Powershell: @() (array-subexpression operator) should not be optimized away when a cast to an array type is involved

Created on 18 Jul 2017 · 31Comments · Source: PowerShell/PowerShell

^{This is a follow-up to the discussion involving @daxian-dbw and @PetSerAl in #4257}

Context:

PSv5.1 introduced a generally helpful optimization that optimizes @() away in cases where an array is _directly_ constructed inside of it.
- I presume that the motivation for this optimization was the widespread, but redundant and inefficient practice of enclosing ,-constructed arrays ("array literals") in @(), such as in @(1, 2), where 1, 2 would not only suffice, but, in PSv5-, @() would actually (effectively) _clone_ the array.
Unfortunately, this optimization is also applied when a _cast_ to an array type (e.g, [int[]]) is involved, which can have unpleasant side effects - see below.
_Not_ optimizing in this scenario makes for conceptually clearer, predictable behavior.
While a change would technically be a breaking one, it is hard to imagine anyone having relied on the optimized behavior _with casts_ - a typical Bucket 3: Unlikely Grey Area change.
- Also note that when the optimization was _introduced_ in PSv5.1, it was technically a breaking change too - though I suspect it wasn't announced as such or even at all.

Steps to reproduce

@([int[]] (1, 2)).GetType().Name

$arr = 1, 2; @([int[]] $arr).GetType().Name

Expected behavior

Object[]
Object[]

Actual behavior

Int32[]
Int32[]

Note that versions up to and including v5 - before the optimization was introduced - behave as expected.

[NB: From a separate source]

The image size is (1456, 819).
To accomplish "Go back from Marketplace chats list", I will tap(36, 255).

Why is the current behavior problematic?

^{The examples in this section are courtesy of @PetSerAl.}

All examples are undoubtedly edge cases, but the larger point is that this behavior should never have been introduced, and, given its "stealth status", this is an opportunity to get rid of it.

It subverts the fundamental assumption that @() always creates regular PowerShell arrays (System.Object[]):

> @([int[]] (1, 2))[-1] = 'foo'   # BREAKS, because the array is [int[]], not [object[]]
Cannot convert value "foo" to type "System.Int32".  ...
...

@PetSerAl points out that this fundamental assumption is even still reflected in other places in the source code: ArrayExpressionAst.StaticType (a @(...) expression is of type [System.Management.Automation.Language.ArrayExpressionAst]).

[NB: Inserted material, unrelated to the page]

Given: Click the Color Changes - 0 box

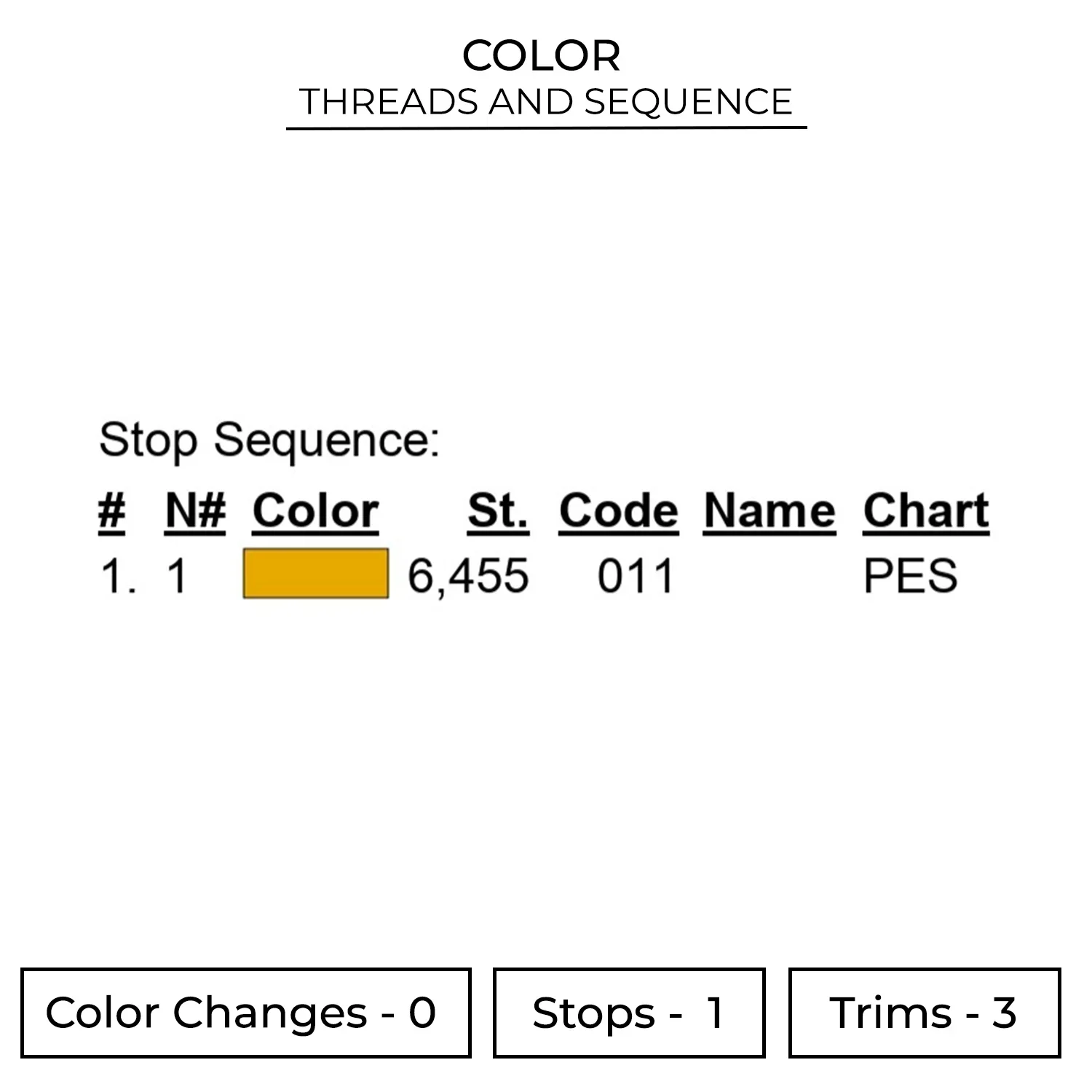Looking at the screenshot, I should point(245,1012).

It subverts the expectation that @() always _clones_ an array:

> $a = [int[]] (1, 2); $b = @([int[]] $a); [object]::ReferenceEquals($a, $b)
True    # $a and $b unexpectedly reference the same array.

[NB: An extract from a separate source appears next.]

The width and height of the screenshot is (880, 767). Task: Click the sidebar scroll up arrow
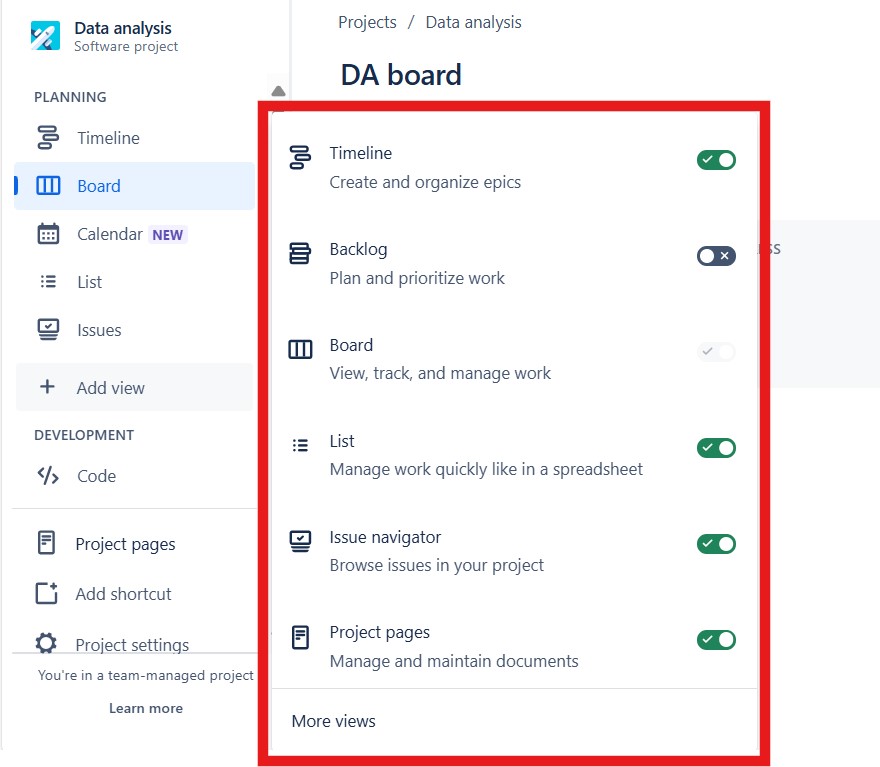coord(279,91)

Note that the accidental reference equality only happens ~if the source type and the cast type are identical~ if the cast type is either the same as the source type or a type that the source type is (directly or indirectly) derived from (covariance).

Thus, if the _cast_ type is [object[]] and the source type is a reference type too, the problem always surfaces.

Environment data

PowerShell Core v6.0.0-beta.4 on macOS 10.12.5
PowerShell Core v6.0.0-beta.4 on Ubuntu 16.04.2 LTS
PowerShell Core v6.0.0-beta.4 on Microsoft Windows 10 Pro (64-bit; v10.0.15063)
Windows PowerShell v5.1.15063.413 on Microsoft Windows 10 Pro (64-bit; v10.0.15063)

Issue-Discussion Resolution-Answered WG-Language

Source

mklement0

All 31 comments

Note that the accidental reference equality only happens if the source type and the cast type are identical.

It not necessary to be identical due to array covariance in .NET:

$a = [string[]]@()
$b = @([object[]]$a)
[object]::ReferenceEquals($a, $b)

PetSerAl on 18 Jul 2017

@PetSerAl: Thanks for the correction; I've fixed the original post.

mklement0 on 18 Jul 2017

Moving the discussions about this issue from #4257. Starting from this comment

From @mklement0:

Given the potentially problematic behavior of something like @([int[]] (1, 2)) (the only case where @() doesn't output an [object[]] array), is it worth creating a new issue for that?

It's hard to imagine that anyone would have relied on that behavior, and eliminating it makes for a more predictable environment.

daxian-dbw on 18 Jul 2017

From @daxian-dbw:

Here is the code that handles this special case. In my understanding, this happens only in one of the following two conditions:

the expression is a ConvertExpressionAst or a ParenExpression that wraps a ConvertExpressionAst, and the convert-to type is an array.
the expression is an ArrayLiteralAst or a ParenExpression that wraps an ArrayLiteralAst.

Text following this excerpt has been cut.